Today Australians are celebrating Father’s Day. Dads across the country are being woken up by tiny hands thrusting a plate of eggs and bacon under their nose. And millions of men are re-stocking their drawers with new socks and underwear.
I have two reasons to celebrate Father’s Day: my husband (a Dad to our three munchkins) and my Dad. Both are shining examples of everything that fathers ought to be: patient, loving, caring, encouraging and Godly role-models to their children.
Growing up, our family of four kids never doubted our father’s love. As a pastor, he worked from his home office – so he was there to make our school lunches, drive us to school and hear about our day when we returned. I remember lots of walks up to the local shops together in my teenage years – with him offering his fatherly wisdom.
It wasn’t until I was older – and my best friend’s parents divorced, that I realised how blessed I was.
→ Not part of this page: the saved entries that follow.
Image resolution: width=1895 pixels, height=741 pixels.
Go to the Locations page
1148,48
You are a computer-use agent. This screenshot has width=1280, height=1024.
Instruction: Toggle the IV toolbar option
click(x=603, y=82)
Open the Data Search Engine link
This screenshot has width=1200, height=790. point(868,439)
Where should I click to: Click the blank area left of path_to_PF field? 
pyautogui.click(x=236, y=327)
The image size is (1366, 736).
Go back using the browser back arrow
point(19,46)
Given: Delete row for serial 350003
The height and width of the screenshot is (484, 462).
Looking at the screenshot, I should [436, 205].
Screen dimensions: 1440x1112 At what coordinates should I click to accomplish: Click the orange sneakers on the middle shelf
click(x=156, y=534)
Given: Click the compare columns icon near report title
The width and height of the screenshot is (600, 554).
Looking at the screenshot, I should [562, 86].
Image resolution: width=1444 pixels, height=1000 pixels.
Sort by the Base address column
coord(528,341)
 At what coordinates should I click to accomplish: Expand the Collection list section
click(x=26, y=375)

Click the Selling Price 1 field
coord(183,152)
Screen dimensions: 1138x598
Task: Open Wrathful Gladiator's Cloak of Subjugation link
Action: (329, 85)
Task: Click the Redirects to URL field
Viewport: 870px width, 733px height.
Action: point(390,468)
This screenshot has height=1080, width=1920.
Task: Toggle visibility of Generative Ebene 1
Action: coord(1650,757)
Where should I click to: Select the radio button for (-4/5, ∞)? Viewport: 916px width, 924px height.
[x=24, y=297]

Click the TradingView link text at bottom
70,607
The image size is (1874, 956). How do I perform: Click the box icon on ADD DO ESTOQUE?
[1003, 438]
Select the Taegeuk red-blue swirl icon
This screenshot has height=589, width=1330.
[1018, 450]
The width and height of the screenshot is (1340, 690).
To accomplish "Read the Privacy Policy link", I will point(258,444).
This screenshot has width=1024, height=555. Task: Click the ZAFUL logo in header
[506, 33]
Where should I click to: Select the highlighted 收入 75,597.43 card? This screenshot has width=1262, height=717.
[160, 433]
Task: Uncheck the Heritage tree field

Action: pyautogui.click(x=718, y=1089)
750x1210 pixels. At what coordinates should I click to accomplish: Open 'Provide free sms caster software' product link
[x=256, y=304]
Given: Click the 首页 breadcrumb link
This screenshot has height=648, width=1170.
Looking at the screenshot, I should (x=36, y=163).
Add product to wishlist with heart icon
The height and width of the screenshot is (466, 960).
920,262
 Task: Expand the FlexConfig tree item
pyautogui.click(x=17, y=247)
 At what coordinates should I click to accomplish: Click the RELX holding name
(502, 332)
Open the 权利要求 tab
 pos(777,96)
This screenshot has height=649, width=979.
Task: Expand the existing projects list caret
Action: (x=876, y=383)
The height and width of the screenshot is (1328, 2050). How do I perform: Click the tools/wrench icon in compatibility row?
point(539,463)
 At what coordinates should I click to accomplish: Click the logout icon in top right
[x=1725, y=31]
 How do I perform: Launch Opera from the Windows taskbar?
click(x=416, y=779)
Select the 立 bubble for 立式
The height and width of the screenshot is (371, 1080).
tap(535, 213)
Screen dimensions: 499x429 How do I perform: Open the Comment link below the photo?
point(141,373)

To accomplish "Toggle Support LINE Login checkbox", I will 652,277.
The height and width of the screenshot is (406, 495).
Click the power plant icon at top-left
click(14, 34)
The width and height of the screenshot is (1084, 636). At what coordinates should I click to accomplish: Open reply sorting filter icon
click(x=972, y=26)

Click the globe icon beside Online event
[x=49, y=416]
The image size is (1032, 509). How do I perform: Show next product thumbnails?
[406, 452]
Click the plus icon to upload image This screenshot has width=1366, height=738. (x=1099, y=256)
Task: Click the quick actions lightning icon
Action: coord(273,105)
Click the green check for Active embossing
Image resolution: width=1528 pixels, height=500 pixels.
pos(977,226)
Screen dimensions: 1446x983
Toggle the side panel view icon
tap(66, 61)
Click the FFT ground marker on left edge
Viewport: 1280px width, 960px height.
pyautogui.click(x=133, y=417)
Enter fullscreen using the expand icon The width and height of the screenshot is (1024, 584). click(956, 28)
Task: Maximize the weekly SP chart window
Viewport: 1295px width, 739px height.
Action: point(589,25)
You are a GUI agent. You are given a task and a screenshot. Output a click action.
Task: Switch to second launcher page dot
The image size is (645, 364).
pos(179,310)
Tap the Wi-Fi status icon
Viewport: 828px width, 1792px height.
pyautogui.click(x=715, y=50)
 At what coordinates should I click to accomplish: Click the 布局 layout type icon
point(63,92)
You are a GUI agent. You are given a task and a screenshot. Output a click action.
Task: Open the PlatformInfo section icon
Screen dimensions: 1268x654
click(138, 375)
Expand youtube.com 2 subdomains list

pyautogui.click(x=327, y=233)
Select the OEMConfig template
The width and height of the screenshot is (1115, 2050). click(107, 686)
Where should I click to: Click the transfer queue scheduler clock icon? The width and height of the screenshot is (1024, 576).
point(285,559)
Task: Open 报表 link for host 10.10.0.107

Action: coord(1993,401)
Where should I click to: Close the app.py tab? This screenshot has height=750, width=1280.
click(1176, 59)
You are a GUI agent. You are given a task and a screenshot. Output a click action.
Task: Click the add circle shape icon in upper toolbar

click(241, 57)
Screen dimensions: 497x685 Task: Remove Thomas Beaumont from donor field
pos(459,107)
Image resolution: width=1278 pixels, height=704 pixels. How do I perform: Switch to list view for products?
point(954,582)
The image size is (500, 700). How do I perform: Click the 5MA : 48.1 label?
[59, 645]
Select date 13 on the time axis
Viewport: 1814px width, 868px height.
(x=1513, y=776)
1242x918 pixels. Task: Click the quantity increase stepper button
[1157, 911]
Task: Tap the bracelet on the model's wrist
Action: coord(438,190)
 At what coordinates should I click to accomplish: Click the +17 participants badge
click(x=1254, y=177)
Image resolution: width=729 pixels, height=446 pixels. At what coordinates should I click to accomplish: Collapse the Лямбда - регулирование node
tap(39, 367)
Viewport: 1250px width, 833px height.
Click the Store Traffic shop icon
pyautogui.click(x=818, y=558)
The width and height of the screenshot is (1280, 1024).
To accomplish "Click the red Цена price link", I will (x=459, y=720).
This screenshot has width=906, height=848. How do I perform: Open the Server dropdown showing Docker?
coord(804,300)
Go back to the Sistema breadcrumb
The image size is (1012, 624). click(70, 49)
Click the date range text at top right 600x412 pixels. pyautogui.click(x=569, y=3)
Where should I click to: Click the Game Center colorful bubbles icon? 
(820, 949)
That not everyone had a Dad like mine – who actually wanted to spend time with his kids.
Now days, as an adult, lots of people tell me that my dad and I are similar in many ways: we both love homemade pizza, have a flair for writing, enjoy speaking in public, and have a tendency to stretch the truth ever-so-slightly to make a better story. I’m also told that I’m most like his side of the family in looks.
There’s something else that I inherited from Dad’s side of the family: a genetic predisposition for mental illness. While it skipped Dad, I discovered at the age of 18 that I had more than his family’s olive skin. Its never occurred to me to blame Dad or his family for this… or to curse my genes… it’s just the way I was created.
As a parent myself now, it does sometimes worry me that I might pass this legacy of mental illness onto my own children. It’s the reason why I’m the ambassador of a mental health research project. I’d love to see Bipolar Disorder and other mental illnesses “cured” by the time my kids become teenagers. But if it’s not (and with my oldest heading towards nine years old, the countdown is truly on) – it will be ok.
When I recently asked my psychiatrist what would happen if one of my children inherited Bipolar Disorder, she told me that they would be lucky. Not lucky to have Bipolar (I wouldn’t wish that on anyone) but lucky to have a mother who had lived with the illness – and was able to show them that it’s possible to still live life in all its fullness.
Do you have a father or father-figure who has meant a lot to you? Would love to hear about how they have influenced you and your life.